Education Policy Point Of Contention Between Dixon and Dems

08/30/22 10:43 AM - By Team MIRS

(Source: MIRS.news, Published 08/29/22) Differences in education policy between Republican gubernatorial candidate Tudor Dixon and legislative Democrats were highlighted during the Republican Red Wave Party following Saturday’s nominating convention.

 

During Dixon’s Red Wave Party speech, she talked about conversations with other elementary parents. Dixon has two children of her own going into 4th grade, and she recalled speaking with a mother of a fourth-grade son.

 

The two were talking about the crucial point that children learn how to read, and Dixon repeated the phrase, “Kindergarten to third grade, learning to read. Third grade on, reading to learn.”

 

But she said this mother was struggling to help her son catch up after pandemic school closures resulted in him struggling to progress with reading.
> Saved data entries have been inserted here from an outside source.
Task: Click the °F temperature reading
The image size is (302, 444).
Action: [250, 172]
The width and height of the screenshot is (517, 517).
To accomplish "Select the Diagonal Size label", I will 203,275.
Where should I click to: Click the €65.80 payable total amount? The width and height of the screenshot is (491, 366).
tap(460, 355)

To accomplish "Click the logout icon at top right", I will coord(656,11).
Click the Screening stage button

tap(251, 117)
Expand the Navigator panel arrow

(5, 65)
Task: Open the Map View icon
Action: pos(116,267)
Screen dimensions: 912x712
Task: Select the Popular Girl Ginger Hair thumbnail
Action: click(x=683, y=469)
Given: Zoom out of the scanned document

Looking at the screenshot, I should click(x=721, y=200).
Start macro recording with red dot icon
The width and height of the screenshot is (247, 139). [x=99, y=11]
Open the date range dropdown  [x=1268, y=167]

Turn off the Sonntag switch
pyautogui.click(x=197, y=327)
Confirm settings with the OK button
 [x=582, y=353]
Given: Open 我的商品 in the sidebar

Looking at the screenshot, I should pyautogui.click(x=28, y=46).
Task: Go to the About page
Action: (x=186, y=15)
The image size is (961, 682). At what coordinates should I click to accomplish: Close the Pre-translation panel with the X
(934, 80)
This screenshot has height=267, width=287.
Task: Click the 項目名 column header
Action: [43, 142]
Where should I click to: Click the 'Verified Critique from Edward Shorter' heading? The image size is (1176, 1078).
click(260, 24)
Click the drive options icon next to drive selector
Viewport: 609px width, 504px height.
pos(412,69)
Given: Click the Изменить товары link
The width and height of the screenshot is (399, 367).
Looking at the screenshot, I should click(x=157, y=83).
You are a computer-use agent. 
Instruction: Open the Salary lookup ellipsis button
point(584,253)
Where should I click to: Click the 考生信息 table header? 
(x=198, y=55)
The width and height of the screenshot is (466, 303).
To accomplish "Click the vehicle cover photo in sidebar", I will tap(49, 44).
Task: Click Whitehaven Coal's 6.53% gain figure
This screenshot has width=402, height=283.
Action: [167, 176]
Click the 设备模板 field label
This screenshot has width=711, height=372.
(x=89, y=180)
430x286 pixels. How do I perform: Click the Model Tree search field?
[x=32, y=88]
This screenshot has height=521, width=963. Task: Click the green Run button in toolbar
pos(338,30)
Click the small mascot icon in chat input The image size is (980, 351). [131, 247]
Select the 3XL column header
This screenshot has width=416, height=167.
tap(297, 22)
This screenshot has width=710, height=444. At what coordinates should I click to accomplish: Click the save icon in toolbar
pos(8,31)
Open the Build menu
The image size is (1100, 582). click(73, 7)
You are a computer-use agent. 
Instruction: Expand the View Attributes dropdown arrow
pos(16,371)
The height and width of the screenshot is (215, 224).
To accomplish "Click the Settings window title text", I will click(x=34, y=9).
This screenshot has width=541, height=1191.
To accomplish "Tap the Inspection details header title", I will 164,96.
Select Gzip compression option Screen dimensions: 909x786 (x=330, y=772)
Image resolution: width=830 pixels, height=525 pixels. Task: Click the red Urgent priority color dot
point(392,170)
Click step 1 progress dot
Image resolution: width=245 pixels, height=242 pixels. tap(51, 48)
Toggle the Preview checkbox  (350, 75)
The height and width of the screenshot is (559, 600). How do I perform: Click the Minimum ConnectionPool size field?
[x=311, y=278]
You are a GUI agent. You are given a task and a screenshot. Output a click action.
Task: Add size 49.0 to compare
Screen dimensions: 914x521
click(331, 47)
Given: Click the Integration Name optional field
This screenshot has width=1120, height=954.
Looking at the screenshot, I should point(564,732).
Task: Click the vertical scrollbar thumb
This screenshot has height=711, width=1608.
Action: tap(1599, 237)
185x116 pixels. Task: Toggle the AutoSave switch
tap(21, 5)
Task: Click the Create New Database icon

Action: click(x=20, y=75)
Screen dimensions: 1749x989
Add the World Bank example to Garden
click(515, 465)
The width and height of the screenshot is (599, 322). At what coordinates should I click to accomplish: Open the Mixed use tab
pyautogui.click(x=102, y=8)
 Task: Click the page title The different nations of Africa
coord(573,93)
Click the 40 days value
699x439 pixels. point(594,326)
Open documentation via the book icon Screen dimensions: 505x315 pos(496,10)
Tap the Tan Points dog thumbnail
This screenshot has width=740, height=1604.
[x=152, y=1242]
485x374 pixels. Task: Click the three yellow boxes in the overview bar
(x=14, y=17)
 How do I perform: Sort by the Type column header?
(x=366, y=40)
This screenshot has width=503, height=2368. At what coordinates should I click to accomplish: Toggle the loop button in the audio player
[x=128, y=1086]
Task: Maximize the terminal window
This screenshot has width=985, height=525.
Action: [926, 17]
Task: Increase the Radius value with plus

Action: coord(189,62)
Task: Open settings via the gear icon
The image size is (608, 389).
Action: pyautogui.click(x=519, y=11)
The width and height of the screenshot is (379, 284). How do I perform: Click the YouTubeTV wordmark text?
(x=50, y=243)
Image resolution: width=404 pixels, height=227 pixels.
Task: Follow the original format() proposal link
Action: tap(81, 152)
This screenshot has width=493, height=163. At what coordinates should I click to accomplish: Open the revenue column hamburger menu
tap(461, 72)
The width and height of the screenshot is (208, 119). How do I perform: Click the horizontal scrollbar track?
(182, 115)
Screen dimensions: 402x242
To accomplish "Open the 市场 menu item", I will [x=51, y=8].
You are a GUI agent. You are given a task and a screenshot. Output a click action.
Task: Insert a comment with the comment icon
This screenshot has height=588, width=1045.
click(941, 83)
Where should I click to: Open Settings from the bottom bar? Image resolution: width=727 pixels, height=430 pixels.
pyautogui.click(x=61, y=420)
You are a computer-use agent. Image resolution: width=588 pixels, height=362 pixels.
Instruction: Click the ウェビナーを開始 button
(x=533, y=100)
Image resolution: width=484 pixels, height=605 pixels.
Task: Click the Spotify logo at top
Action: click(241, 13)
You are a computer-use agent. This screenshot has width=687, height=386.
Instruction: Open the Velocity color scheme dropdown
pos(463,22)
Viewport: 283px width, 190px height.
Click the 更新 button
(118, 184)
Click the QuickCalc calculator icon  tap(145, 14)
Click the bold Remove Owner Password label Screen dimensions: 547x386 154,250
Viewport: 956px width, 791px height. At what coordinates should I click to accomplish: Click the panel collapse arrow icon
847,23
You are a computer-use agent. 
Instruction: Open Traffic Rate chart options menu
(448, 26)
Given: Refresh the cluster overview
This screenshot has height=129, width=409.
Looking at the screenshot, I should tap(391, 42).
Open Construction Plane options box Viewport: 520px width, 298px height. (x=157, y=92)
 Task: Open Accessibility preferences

Dixon said the child was falling behind after “our kids were out of school for almost two years.”

 

When telling the story of the mother, who spent nights learning alongside her son, Dixon asked, “What is happening to the kids whose parents can’t be with them every night?”

 

She criticized Gov. Gretchen Whitmer for cutting a proposed addition from the 2021 K-12 education budget that would have allocated $155 million in reading grants for Grand Valley State University to administer to parents, who could then apply for $1,000 scholarships for catalogue reading programs.

 

The program was described as a “voucher” program by the opposition, which included school advocacy groups, and Whitmer line-item vetoed it after the Michigan Education Association (MEA) and statewide associations for superintendents and school boards requested that she cut it out.

 

But Dixon called the Whitmer veto a lost opportunity to have reading scholarships “for every one of our kids,” with loud boos from the crowd in response.

 

“She had the opportunity to pass a bill that would have allowed those students to have that state assistance to get them back on track,” Dixon said. “But she vetoed that.”

 

On her website, Dixon listed a similar program at the top of her list of education priorities that would fund 25 hours of tutoring in reading and math for every student in Michigan using part of the $6 billion in federal COVID-19 pandemic relief.

 

She also highlighted preservation of parents’ rights, improving civic, financial and constitutional literacy and “banning born boys from playing on girls’ teams in school-sanctioned, gender-specific sports.”

 

She also has plans to allow parents to decide where per-pupil public school funding goes, whether to a public school or a private alternative.

 

Dixon said it’s time to get a mom and dad who care about Michigan kids in office, referencing herself and the recently chosen lieutenant governor nominee Shane Hernandez.

 

But during a Monday afternoon press conference, the Michigan Democratic Party, along with several educators, criticized Dixon’s education agenda and the policies they say would defund public schools.

 

Rep. Julie Brixie (D-Meridian Township), who spoke at the event, said Dixon's plan would lead to federal dollars funding private and religious education that “not every student is eligible for."

 

“Her plan is to divest millions of dollars away from the most vulnerable students that we have and direct them towards these high-tuition private schools,” Brixie said.

 

Brixie, raised as the daughter of two teachers, married a teacher and has a child in education, said the diversion of funding from public schools could result in $500 million of taxpayer money being “funneled into private institutions.”

 

“That’s after the governor has worked so hard through all of these things that have happened with the pandemic to take really big strides,” she said, “to finally level the playing field and ensure that all students, no matter where they live, get that same base level of education funding, and Dixon wants to undo all of that.”

 

In contrast, Brixie said Whitmer has broken records with four years of the largest investments in K-12 education.

 

“As kids are heading back to school this week, they're heading back to additional school counselors, nurses and social workers,” Brixie said, “and for schools who need it the most, they're going to have access to more mental health services than ever before because of the governor's record setting budget.”

 

Brixie ended on recollections of when Michigan used to be a top-10 state for education, “but after two decades of not funding education properly, we really have fallen very low.”

 

“We have a lot of work to do to catch up,” she said.